# Is the Coast Starlight a smooth ride?



## Michelle (May 22, 2017)

I'm going to be riding the Coast Starlight this summer with my family. We are starting in Los Angeles and getting off in Portland. We've booked two bedrooms. This will be my first time riding a train, and it's a long trip, so I'm kind of nervous about what it will be like in terms of motion, rock/roll, and roughness on the tracks. Is this generally a smooth ride? Should I be prepared for a lot of side-to-side rock and roll? What about banging or bumping on the tracks?

Thanks!


----------



## the_traveler (May 22, 2017)

It is a smooth ride! There is no excessive swaying - not to say there could not be - anymore than usual.

Be sure to utilize the Metropolitan Lounges in LA and Portland. And spend some time in the Pacific Parlor Car! 

Enjoy your trip!


----------



## Lonestar648 (May 22, 2017)

I find the CS smooth with little sway. It is really a great trip along the Pacific coast and daybreak in the morning California state line into Oregon. Have a great trip. be sure to check out the Pacific Parlor Car between the sleepers and the DC.


----------



## KmH (May 22, 2017)

In the summer the Sun rises around 6 AM, so if the train is on time you will be about 2 hours south of the CA - OR border at sunrise and Mt. Shasta will be looming out the right side of the train, though back lit.

On time, the Coast Starlight gets to the CA/OR border at about 8 AM.

June 1 the Sun rises at 5:40 AM - July 1 at 5:42 AM and on August 1 at 6:06 AM.

By August 31 the Sun rises at 6:36 AM.


----------



## SarahZ (May 22, 2017)

I remember the Coast Starlight being a fairly smooth ride.
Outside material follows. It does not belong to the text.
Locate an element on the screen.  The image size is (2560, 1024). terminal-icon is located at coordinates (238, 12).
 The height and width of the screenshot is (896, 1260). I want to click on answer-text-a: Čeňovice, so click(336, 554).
I usually leave the covers tucked in as much as possible and put a pillow between my hip and the table (bottom bunk) to prevent movement, but I didn't have to do that on the Coast Starlight.

It does shake a little bit, but it's not bad. I tend to wake up whenever the train stops, especially if my window is near the station lights, but it's kind of fun to peek out and see where you are before going back to sleep.


----------



## Woodcut60 (May 27, 2017)

I guess not any smoother than other Amtrak trains. Compared to what I am used to here in Europe the American trains do sway and rock more. But not to the extent that you get sick. (And, by the way, I know many who get motion sickness in Sweden's X2000 trains.)


----------



## Lonestar648 (May 27, 2017)

The only really rough track usd to be along north Indiana, especially in cold weather, but I think that has been upgraded.


----------